Page Banner

United States Department of Agriculture

Agricultural Research Service

Research Project: INDUSTRIALLY ROBUST ENZYMES AND MICROORGANISMS FOR PRODUCTION OF SUGARS AND ETHANOL FROM AGRICULTURAL BIOMASS Title: Use of Coniochaeta ligniaria to detoxify fermentation inhibitors present in cellulosic sugar streams

Authors
item Nichols, Nancy
item Dien, Bruce
item Cotta, Michael

Submitted to: Meeting Abstract
Publication Type: Abstract Only
Publication Acceptance Date: May 21, 2009
Publication Date: May 21, 2009
Citation: Nichols, N.N., Dien, B.S., Cotta, M.A. 2009. Use of Coniochaeta ligniaria to detoxify fermentation inhibitors present in cellulosic sugar streams [abstract]. American Society for Microbiology. Paper No. O-055.

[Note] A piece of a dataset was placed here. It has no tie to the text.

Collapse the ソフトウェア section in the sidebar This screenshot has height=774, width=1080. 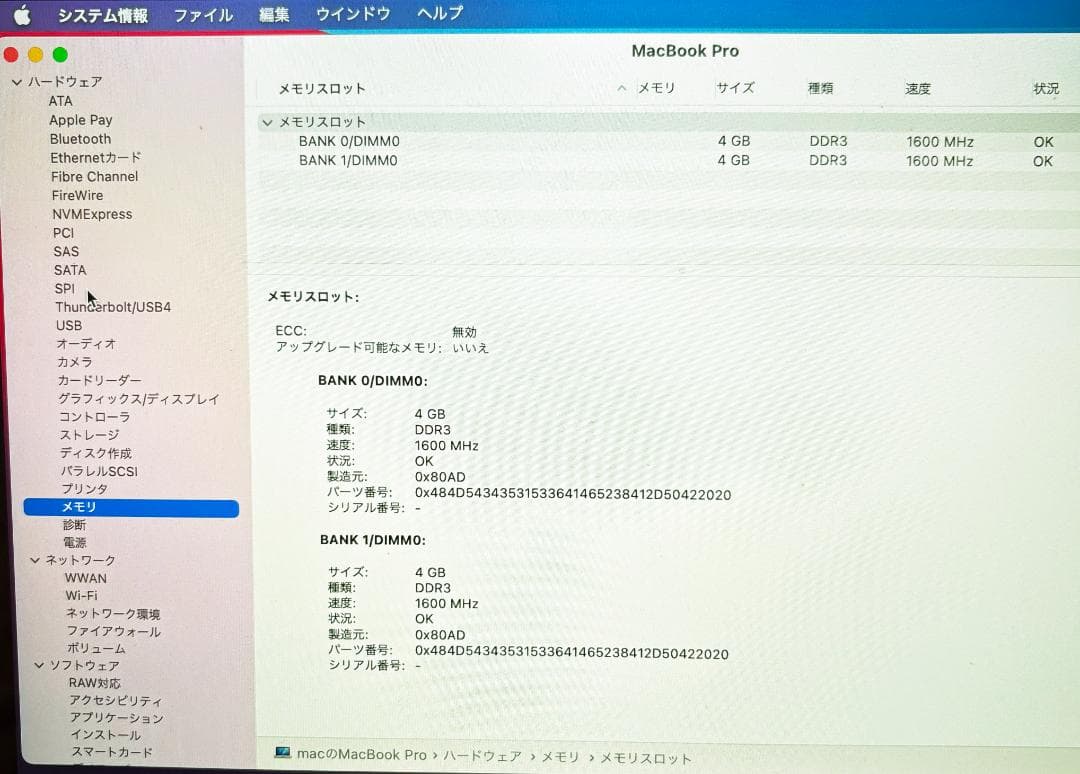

Technical Abstract: Conversion of biomass to fuels or chemicals is hampered by the presence of fermentation inhibitors that arise during pretreatment of lignocellulosic biomass. Although physical-chemical methods are typically used to mitigate inhibitory organic compounds, microbes could also be used to remove the fermentation inhibitors by metabolism. Fungal isolate Coniochaeta ligniaria NRRL 30616 metabolizes a number of inhibitory compounds, including furan and aromatic compounds. The fungal strain was used to metabolize and remove inhibitory compounds from pretreated biomass. Biomass samples (10% w/w corn stover or switchgrass) were dilute-acid pretreated and subjected to bioabatement with strain NRRL 30616, then used for simultaneous saccharification of cellulose and fermentation by Saccharomyces. Fermentation of corn stover hydrolysate yielded 1.7% w/v ethanol. In the unabated samples, glucose liberated by saccharification of cellulose accumulated in the medium rather than being converted to ethanol. Similarly, in fermentations of switchgrass, fermentations of bioabated samples commenced immediately while fermentations of untreated hydrolysates were delayed or failed. Thus, microbes including C. ligniaria may be well-suited for targeted removal of fermentation inhibitors.